-- START OF Source --

We’ve been waiting for Ron’s book for some time, and we admit thinking, more than a year ago, that David Miscavige and his Scientology attorneys would find some way to keep this book from coming to market. Instead, Scientology followed the usual L. Ron Hubbard playbook, throwing a lot of smears at Ron in a concerted online campaign. But that campaign has gotten very little traction. People want to hear Ron’s story, and they’re curious about what a “ruthless” dictator his son is.

It’s a remarkable time to be a Scientology watcher, isn’t it?

Across the country and around the world, people are purchasing Ron’s book and reading about what it was like to be in the Sea Org under David Miscavige. Ruthless has some really eye-opening passages about that. But it’s a relatively short book, and people are ripping through it quickly. We figure there are a lot of newbies out there who are salivating for even more about the Church of Scientology and its odd practices and controversies. And we’re here to help.

Ruthless provides a compelling portrait of Scientology’s current leader, David Miscavige. But despite referring to Scientology’s founder L. Ron Hubbard as a “con man,” Ron Miscavige’s book largely glosses over Hubbard’s history. And if you want to understand Scientology, you have to understand Hubbard.

We urge anyone who has a passion for learning about Scientology to read Russell Miller’s 1987 biography of L. Ron Hubbard, Bare-Faced Messiah. Books about Scientology come and go, but for us this is still the all-time classic. Miller, a British journalist, is the real deal, and his book will have you turning pages and shaking your head in amazement. As Russell told us when we saw him last year in London, he is still mystified that anyone would want to have anything to do with Scientology after learning what a mythmaker Hubbard was about himself.

Once you’ve had a taste for Hubbard’s early years, read up on Scientology’s early history with Jon Atack’s 1990 book A Piece of Blue Sky. Atack not only aided Miller in putting together Bare-Faced Messiah, he also had been a Scientologist himself, and provides one of the best tellings of how the organization was born and developed. Jon has a new edition of his book out, which contains passages that his original publisher had been obliged to take out as a result of Scientology’s relentless legal action.

-- END OF Source --

● **Direction A**
Answer these questions using the passage on Scientology books:
(i) In what year was Bare-Faced Messiah published?
(ii) What nationality is Russell Miller?
(iii) What does the new edition of A Piece of Blue Sky contain?
● **Direction B**
Using the passage on Scientology books, explain why readers of Ruthless are urged to also read a biography of L. Ron Hubbard.
The listing comes from a different source than the passage on Scientology books.

-- START OF Raw data --

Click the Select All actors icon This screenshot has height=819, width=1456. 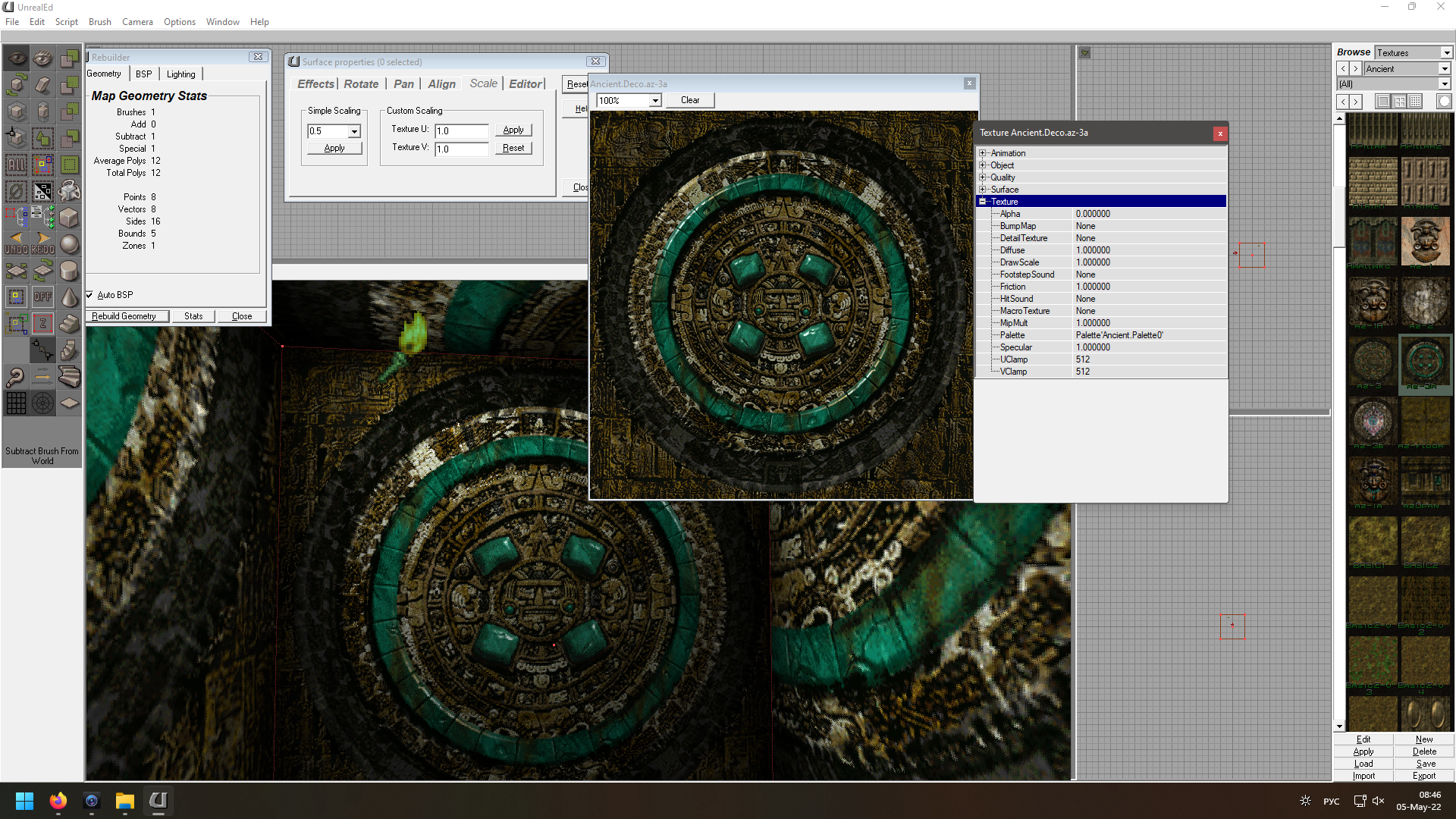point(16,164)
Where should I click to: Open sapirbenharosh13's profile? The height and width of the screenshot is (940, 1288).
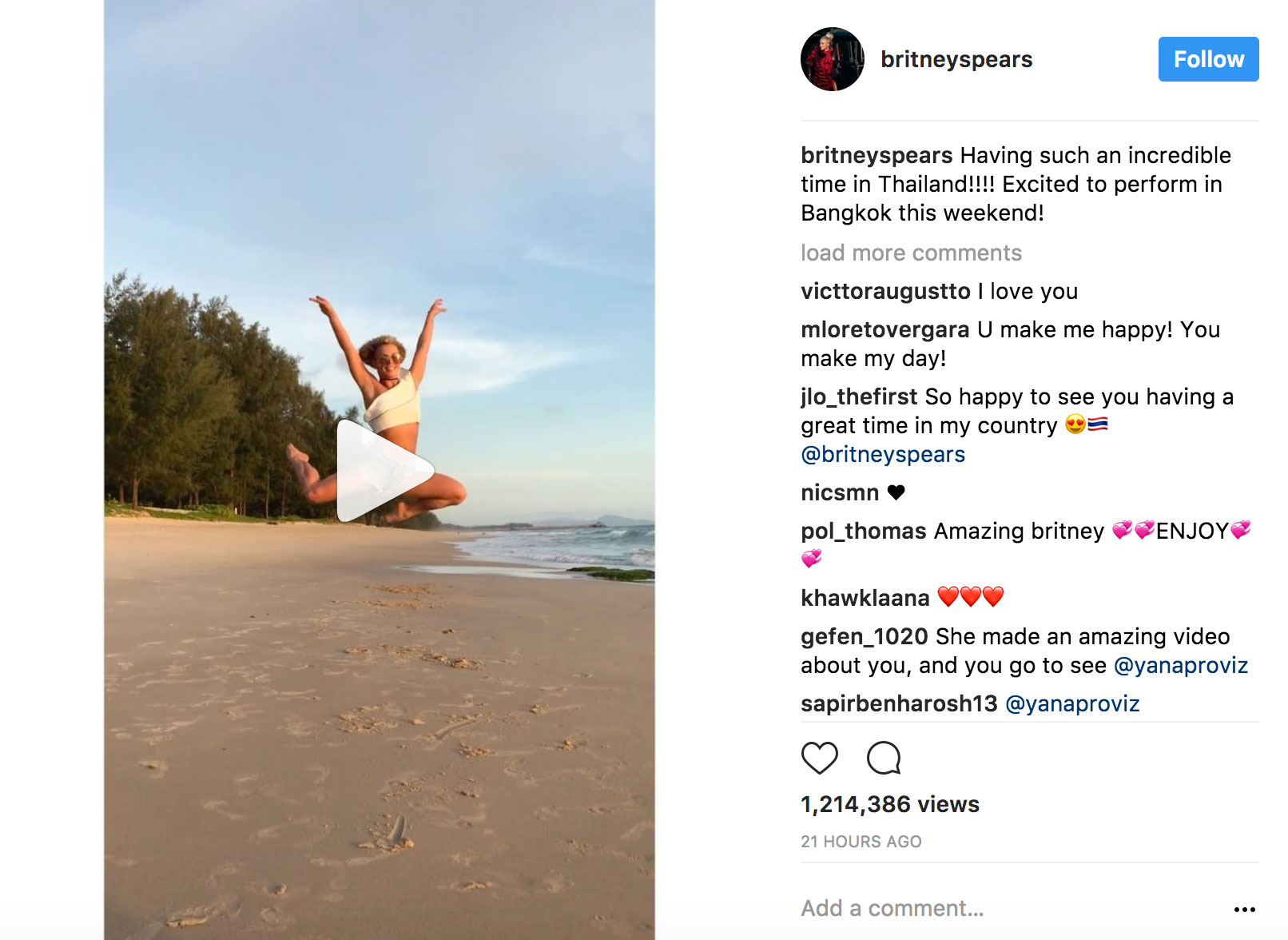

-- END OF Raw data --

● **Correct response A**
(i) 1987.
(ii) British.
(iii) Passages that the original publisher had been obliged to take out because of Scientology's relentless legal action.

● **Correct response B**
Ruthless calls Hubbard a "con man" but largely glosses over his history. The passage holds that understanding Scientology requires understanding Hubbard, so it recommends Russell Miller's biography Bare-Faced Messiah.